API Documentation for utils
============================

.. py:function:: update_dict(target_dict, *source_dicts)

    Updates the dictionary with the keys and values from other dictionaries.
    Only new keys (not already present in the target) are added.

    :param dict target_dict: The dictionary that needs to be updated with new keys and values.
    :param dict source_dicts: One or multiple dictionaries that are used to update the target dictionary with new keys and values.
    :returns: None
    :rtype: None


.. py:function:: combine_subdict_values(data)

    Combines the values from the individual sub-dictionaries into a single list.

    :param dict data: Dictionary with values that are sub-dictionaries.
    :returns: A dictionary with a single key named 'all' that contains a list of all combined values from all the sub-dictionaries.
    :rtype: dict


.. py:function:: update_values(df, new, unique_data, row_name)

    Update the values in the input DataFrame based upon the frame values and an reference DataFrame.

    :param pd.DataFrame df: Input DataFrame that will be updated.
    :param pd.DataFrame new: The reference DataFrame containing values that are used to update the input DataFrame.
    :param dict unique_data: A dictionary containing keys that represent the specific unique column names that need to be updated in the input DataFrame.
    :param str row_name: The name of the column in the DataFrame used to index into new DataFrame.
    :returns: None. This function updates a dataframe and does not return anything.
    :rtype: None


.. py:function:: remove_duplicate_values(data)

    Remove the duplicate values from sub-dictionaries within the input dictionary.

    :param dict data: The input dictionary containing sub-dictionaries with possible duplicate values.
    :returns: A dictionary without duplicate values.
    :rtype: dict


.. py:function:: read_pdb_as_dataframe(pdb_file)

    Helper function reading a PDB

    :param str pdb_file: Path to the PDB file.
    :returns: DataFrame containing PDB data of the x, y, z coordinates of atoms.
    :rtype: pd.DataFrame

    .. note::
       This function extracts only lines starting with 'ATOM' and parses the
       x, y, z coordinates based on selected fields in the PDB format.
       Assumes coordinates are located at columns 31–54.


.. py:function:: filter_and_parse_pdb(protein_pdb)

    This function reads in a PDB and returns the structure with bioparser.

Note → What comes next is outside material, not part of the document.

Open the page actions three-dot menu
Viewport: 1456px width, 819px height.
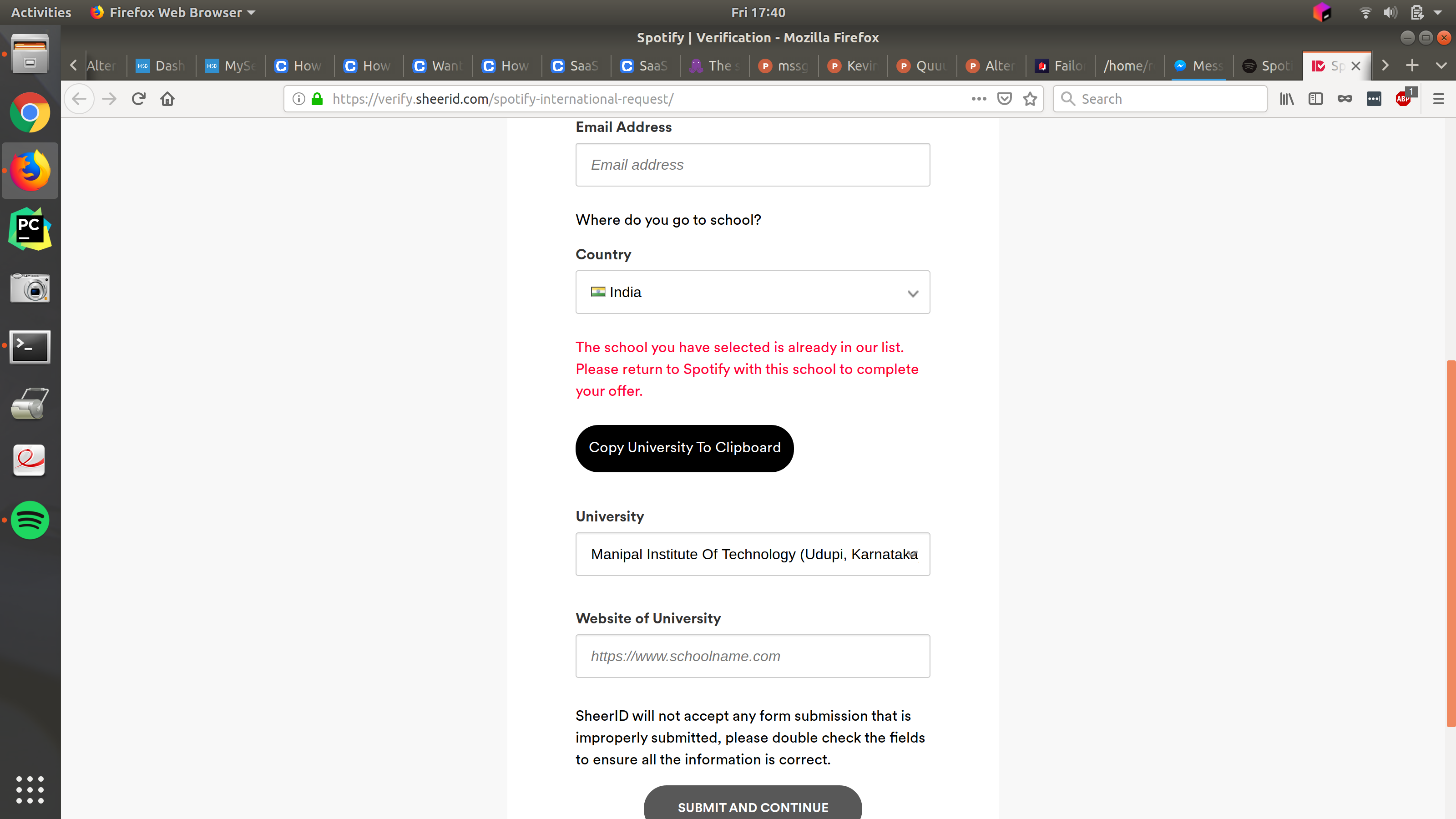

    :param str protein_pdb: Path to a protein PDB file.
    :returns: Parsed PDB structure object containing protein atoms.
    :rtype: Bio.PDB.Structure.Structure

    .. note::
       The function:
       - Includes only lines starting with 'ATOM'.
       - Excludes water molecules (residue names 'HOH', 'WAT') and terminal phosphates ('T4P', 'T3P').
       - Skips lines with non-numeric residue sequence identifiers.